The Blue Field (11 page)

Read The Blue Field Online

Authors: John Moore

The Allies

A Triple Alliance was responsible for this victory: the village, the evicted gypsies, and Lord Orris' daughter Jane.

The weapons employed by the village were mostly very ancient ones, though by no means blunted by time, the weapons of boycott, obstinacy, petty obstructiveness, and assumed stupidity. Hardly anybody, for instance, would work for the Syndicate; they could get no domestic help, no gardeners, and few labourers on their farms. When they obtained servants from elsewhere the village proceeded to undermine the morale of these servants by various subtle and ingenious means, ranging from suggestions that the Manor was haunted, or that everybody who lived there for more than three months died of TB, to more libellous allegations that the members of the Syndicate sacrificed goats to Satan, performed the Black Mass, and practised unnatural vices. (There was a private chapel in the Manor grounds in which generations of Orrises had worshipped God, and one Lord Orris, assisted by Mister Jack Wilkes and some other rapscallions from London, used with great earnestness to worship the Devil.) It had kept its bad name, and the wickedness of the eighteenth-century lord was still legendary in Brensham, which now wished all his known sins on to the Syndicate with the addition of a few invented ones.

Another method of dealing with the imported servants, costly but well worth the expense, was simply to make them drunk; and indeed one ancient butler, who needed little encouragement in that direction, became so drunk that he
suffered an attack of the willies during which he set fire to his bedroom. The local Fire Brigade, called to quell the outbreak, took care to play their hoses unnecessarily upon every piece of furniture in the house which looked as if it might possess any value.

‘
Exercise Paratroops'

It was about this time that the Home Guard took a hand in the affair. During one of the recurrent ‘flaps', when the risk of invasion seemed very real, Joe Trentfield was instructed to inform the neighbourhood as tactfully as possible that there was a chance of enemy parachutists landing on Brensham Hill. Carrying out these orders, he called at Orris Park, where the drunken butler ushered him into an oak-panelled entrance-hall decorated with stags' heads bought at a taxidermist's and suits of armour picked up at a junk merchant's. Joe was kept waiting a long time in this chilly place, which did not accord with his sense of his own dignity, whether he regarded himself as the not-unimportant landlord of the Horse and Harrow or as a Lieutenant in His Majesty's Home Guard. At last there came down to him (said Joe) ‘one of the furry women', whom he might have mistaken for a pack of silver foxes save for her pale peaky face which peered out between the heads and tails. She addressed him as ‘My man', which added nothing to Joe's regard for her; so he delivered his message sharply and urgently, going a bit beyond his orders perhaps and ‘slightly exaggerating', as he put it, the risk of parachutists landing on the hill. ‘We've been told to keep a special lookout,' he said, ‘on the Park itself, which being flat would make a likely dropping ground.' He added some hairraising instructions about what to do if the Germans arrived,
and some colourful speculations about what the Germans themselves would do, at which the pale face among the silver foxes went whiter, if possible, than it had been before. At that moment two fat men, and another furry woman, came down the staircase into the hall. Some imp of mischief prompted Joe to say casually:

‘And of course you realize that if the Huns do come they'll probably be wearing British uniforms.'

One of the fat men stammered:

‘B-but do you mean to say that there will be no way of telling f-friend from f-foe?'

‘The Huns,' said Joe grimly, ‘are likely to be the more peremptory.' He then took his leave.

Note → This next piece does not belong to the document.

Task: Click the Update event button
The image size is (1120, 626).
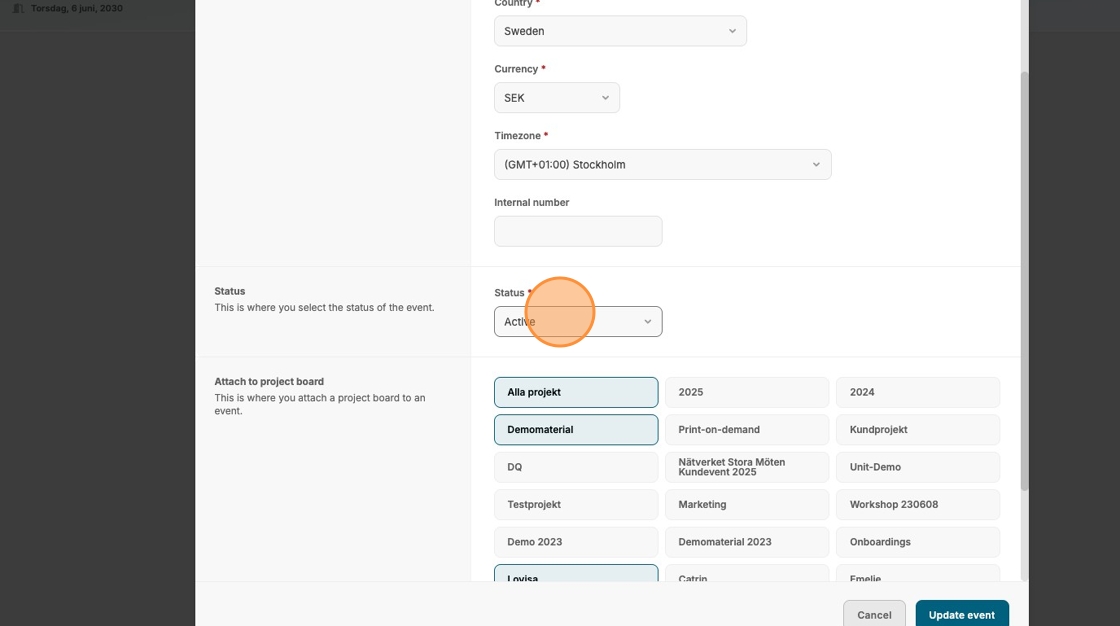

On the following Saturday night the Home Guard paraded at eight-thirty and marched up the hill for the purpose of carrying out an anti-invasion exercise. There were two sections, commanded respectively by Sergeant Jeremy Briggs and Sergeant Alfie Perks. The latter were instructed to conceal themselves in a quarry until nightfall, where they whiled away the time by burning corks and blacking their faces. When Joe inspected them at dusk they were practically unrecognizable as men of Brensham. ‘It don't matter much about not being able to speak the lingo,' said Joe, ‘but it wouldn't do any harm if you was to say
jar vole
and
Hare Gott
now and then and click your heels when you get an order. And remember that though you're Huns there must be no damage to persons or property.' The section then moved off into Orris Park, where they sent up some Very lights (meaning ‘
parachutists just landed')
and proceeded to play soldiers with great verisimilitude according to the agreed plan, which was as follows.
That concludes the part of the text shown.